Êtes-vous sûr que vos textes ont un sens ?

S’il n’a pas de sens, un texte n’a pas d’intérêt. Bon, si c’est pour dire ça, pas la peine d’en faire une page. Mais pas si vite : qu’est-ce que le sens, au juste ? Assez ironiquement, le mot sens a de multiples… sens.  Il est important de les reconnaître pour produire un texte réellement intéressant, comme le montrent ces quelques exemples.

Exemple n°1

L’article que vous êtes en train de lire.

  • Quel SENS y a-t-il pour moi à écrire cet article ? Vous faire savoir, ami lecteur, que je peux vous aider à construire des textes qui ont du sens. C’est ma MOTIVATION.
  • Quel doit être le SENS de cet article ? Vous montrer que la question du sens est plurielle et qu’à défaut de bien la poser, on risque d’écrire un texte sans intérêt. C’est mon INTENTION.
  • Quel est le SENS de la phrase précédente ? Elle me paraît claire : sa SIGNIFICATION est juste et je ne doute pas que vous la compreniez.  

Ça peut paraître un peu élémentaire, mais il n’est pas si fréquent que l’on se préoccupe (consciemment) de la question du sens au-delà de la signification des phrases.

L’exemple suivant représente un cas rare, dans lequel ces trois acceptions du mot « sens » — motivation, intention et signification — sont bien présentes.

Exemple n°2

Un promoteur répond à un appel d’offres pour la réalisation d’un programme immobilier innovant (forcément…).

  • Sa motivation est de gagner.
  • Son intention est de démontrer qu’il répond « mieux que bien » au cahier des charges.
  • Il décrit son projet en s’attachant à être clair.

Il est évident que les trois niveaux de sens sont liés.
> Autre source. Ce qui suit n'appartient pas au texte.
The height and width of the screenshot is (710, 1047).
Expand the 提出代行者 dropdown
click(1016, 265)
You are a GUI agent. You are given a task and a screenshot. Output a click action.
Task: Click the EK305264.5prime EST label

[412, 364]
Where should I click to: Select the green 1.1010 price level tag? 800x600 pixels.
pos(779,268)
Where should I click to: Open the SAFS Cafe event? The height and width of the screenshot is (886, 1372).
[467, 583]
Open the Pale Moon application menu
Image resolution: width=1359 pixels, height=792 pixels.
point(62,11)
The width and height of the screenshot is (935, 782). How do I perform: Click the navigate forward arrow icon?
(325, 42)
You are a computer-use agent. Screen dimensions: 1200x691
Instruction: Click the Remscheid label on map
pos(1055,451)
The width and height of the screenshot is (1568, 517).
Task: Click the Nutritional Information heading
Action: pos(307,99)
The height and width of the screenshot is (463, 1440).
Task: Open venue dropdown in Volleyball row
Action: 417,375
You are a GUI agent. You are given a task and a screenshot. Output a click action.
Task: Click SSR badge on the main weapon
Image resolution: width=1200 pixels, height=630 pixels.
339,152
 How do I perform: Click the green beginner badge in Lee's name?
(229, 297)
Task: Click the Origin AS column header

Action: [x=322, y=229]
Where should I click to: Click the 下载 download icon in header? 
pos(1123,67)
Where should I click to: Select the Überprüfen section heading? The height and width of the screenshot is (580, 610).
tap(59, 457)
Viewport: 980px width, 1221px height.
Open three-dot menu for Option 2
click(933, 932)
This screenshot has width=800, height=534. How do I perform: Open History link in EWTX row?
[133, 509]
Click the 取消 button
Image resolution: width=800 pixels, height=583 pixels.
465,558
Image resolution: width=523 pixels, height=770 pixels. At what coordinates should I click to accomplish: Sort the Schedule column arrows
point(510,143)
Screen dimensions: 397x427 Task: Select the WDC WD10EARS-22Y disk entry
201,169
Tellement liés que, en travaillant à l’élaboration de son projet, notre promoteur ne cessera de passer de l’un à l’autre pour mettre toutes les chances de son côté.

  • Pour gagner (motivation), il cherchera à connaître les attentes profondes du client et ses critères de sélection, exprimés ou non.
  • Pour démontrer (intention), il lira plutôt vingt fois qu’une le cahier des charges afin d’être sûr d’y répondre point par point.
  • Il décrira (signification) son projet en tenant le plus grand compte de ce qui précède, qui va fortement orienter sa présentation.

ici, la question du sens se pose assez naturellement sous la pression de l’enjeu commercial : il faut convaincre.

Mais les choses ne sont pas toujours aussi nettes. La plupart du temps, il n’y a ni client, ni appel d’offres pour motiver le texte, ni cahier des charges pour cadrer l’intention. On se sent moins tenu de convaincre. Le risque est grand de produire un texte purement descriptif donc sans grand intérêt.

Pourquoi sans intérêt  ? Parce qu’il ne s’adresse pas à l’intelligence du lecteur. Il ne s’adresse en réalité à personne. 

Exemple n°3

Madame X rédige un compte-rendu de ses activités de l’année écoulée.

Elle le fait parce qu’on le lui a demandé, elle ne veut rien démontrer de particulier et s’exécute donc sans intention ni motivation énoncées. Le résultat sera une suite de paragraphes clairs, peut-être, mais formant un texte globalement vide de sens et, pour cette raison même, ennuyeux, même s’il est parfaitement informatif.

C’est une caricature, mais vous voyez où je veux en venir. C’est le sens qui fait l’intérêt du texte. Le reste n’est qu’information ou, comme on dit aujourd’hui, donnée.

Que vous écriviez un article, un compte-rendu d’activité, un rapport de mission… demandez-vous toujours où sont votre motivation et votre intention. Votre lecteur vous remerciera de prendre son intelligence en considération et votre travail sera alors réellement intéressant et utile.